# Horse Radish



## Marysgoats (Oct 9, 2007)

i'm looking to find some root to start, can't garden any longer so I though plant what I love most with oysters. I would make me a happy camper. Thanks


----------



## fishhead (Jul 19, 2006)

I think I've read that horseradish can be grown from the roots you buy in the store.


----------



## Robotron (Mar 25, 2012)

Yes it can, take the tops with a bit of the root attached (1/2”) and place it in shallow water suspended. It will sprout roots and then plant wherever.


----------



## Pamela (May 10, 2002)

Did you find some horseradish ?


----------



## Bob M. (Nov 5, 2018)

oh geez this is a old post, but i grow horseradish, and therefor of course i have plenty, I have 5 different beds setup on a 5 yr cycle. love the stuff, and you really cant kill it if you try.


----------



## Wyobuckaroo (Dec 30, 2011)

Bob M. said:


> love the stuff, and you really cant kill it if you try.

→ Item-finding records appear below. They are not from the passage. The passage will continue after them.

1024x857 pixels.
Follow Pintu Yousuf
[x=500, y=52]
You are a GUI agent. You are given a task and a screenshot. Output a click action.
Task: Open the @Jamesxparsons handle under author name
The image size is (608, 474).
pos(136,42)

No... You can kill it. I did, but I didn't do it on purpose. If you look up "black thumb" in the dictionary there will be a picture of me. Don't ask how I killed it, I have NO idea why it died. 

I do get some root now and then from people. They must take pity on be because of my bad luck for killing plants. 

I do know enough to buy a dedicated, cheap, second hand, thrift store, glass container blender to use to process it with. I actually can make pretty good sauces out of horse radish.


----------